By Kayla Matzek
Writing lecturer Kathy Patterson recently shared with colleagues her research into the educational value of blogging, at the 3rd annual celebration of the Charles Bazerman Endowed Faculty Fellowship for Professional Development in Writing.
Patterson was the 2018 – 2019 recipient of the research fellowship, generously donated by UC Santa Barbara education professor Chuck Bazerman, who attended the talk at Mosher Alumni House. Patterson’s presentation was titled, “Blogging, Belonging, and Building a Community of Writers - The Pedagogical Potential of Blogs in First-Year College Writing Courses.”
“There’s some work on studying blogging as a subject,” Patterson said, as she outlined what she has learned about the benefits of incorporating blog writing into college courses. “We can look at it, using the reading of blogs as a way of teaching special concepts outside of writing.”
Patterson passed out a recent lesson plan for a blogging assignment she has done with one of her writing courses, in the hope it would encourage her colleagues to incorporate blogging as a teaching method.
The Bazerman fellowship supports an annual, competitive, two-course release for a continuing lecturer in the Writing Program, essentially offering the faculty member a research sabbatical. Charles Bazerman, professor of Education of the Gevirtz Graduate School of Education, donated $300,000 to create this fund in order for UCSB writing lecturers to do further research in their field.
“[I’m grateful for] the gift of time,” Patterson said as she thanked Bazerman for the opportunity to be freed up from teaching in order to carry out research. “It’s something pretty unfamiliar to faculty in a teaching unit like the writing program,” she said.
Writing Program director Madeline Sorapure introduced Patterson and praised the Bazerman fellowship as a wonderful idea. “Faculty who have a heavy teaching load get an opportunity to step away from the classroom, take some time to reflect, and then pursue a research question that comes from the classroom,” she said. “You get to hear about some really fabulous pedagogical research. It benefits colleagues in the writing program, and we are very grateful for this gift.”
Kathy Patterson currently teaches lower division writing courses that focus on low income and first generation students, and upper division courses such as Writing for the Humanities and Community Writing. She earned her PhD in Disabilities Studies at UCSB, and served as a research assistant for Bazerman during her graduate studies. Patterson said she credits Bazerman for teaching her how to be a good colleague.
In her talk, Patterson broke down her four threads of research on blogging: motivation, the writing process, digital literacy, and the community. Patterson said that sometimes blogging is not taken seriously enough.
“Now, blogging is pretty much old 2.0 technology and I guess you might say there’s still a need for making a case for it,” she said. She has noticed that many believe it is a writing technique that “anyone can do,” because of its contextual freedom. “So that sits in the back of my mind as I’m thinking about the research and teaching practices I’m doing.”
Patterson believes blogging can open the door to exploring the writing process and various writing genres in interesting and different ways. “I’ve started to see blogging as affording opportunities for students to engage in writing as a social, collaborative, and purposeful activity,” she said. She wants to encourage her students “to see writing as not just an assignment, but as a rhetorical, social act of communication.”
Over the past decade Patterson has used blogging assignments in a variety of forms and writing purposes in both lower and upper division writing courses. Blogging, she says, is a way to move away from pen and paper and replace it with technology. “[From] in class writing, to focused free writes, to journaling, to reader response journals—they’re all designed to get students engaged in course work and get them to participate and collaborate,” she said.

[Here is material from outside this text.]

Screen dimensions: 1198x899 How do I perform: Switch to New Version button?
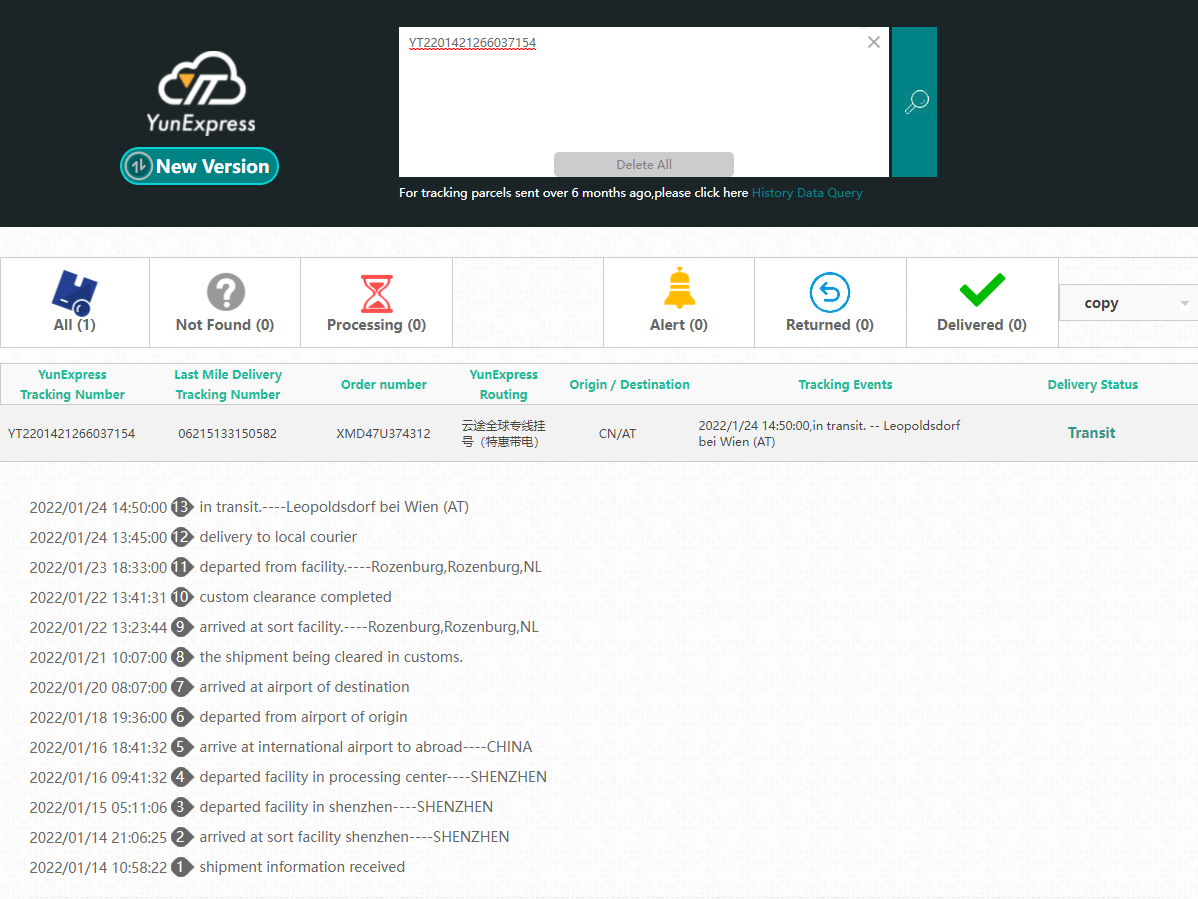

“More recently I’ve begun to see blogging as a medium through which students can implicitly or explicitly be introduced to threshold concepts in writing studies,” Patterson said. Her Bazerman fellowship research reflects how blogging can be beneficial to first-year college writing students by fostering their engagement in multiple communities through their blog posts.
“They post a blog post once a week and respond to peers, exposing them to the community of the classroom,” she said. Having the students share with broader communities like the student’s local community, she said, makes their writing stronger and more confident as they write in, with, and for communities in this collaborative blogging endeavor.
Patterson plans to continue what she started during her fellowship year. “I’m kind of in the middle,” she said of her progress. “I’m in the process of putting the pieces together, figuring out what I’ve learned, what I haven’t learned, and then just going from there.”
Kayla Matzek is a third-year student at UC Santa Barbara, majoring in Writing and Literature. She is a Web and Social Media Intern with UC Santa Barbara’s Division of Humanities and Fine Arts.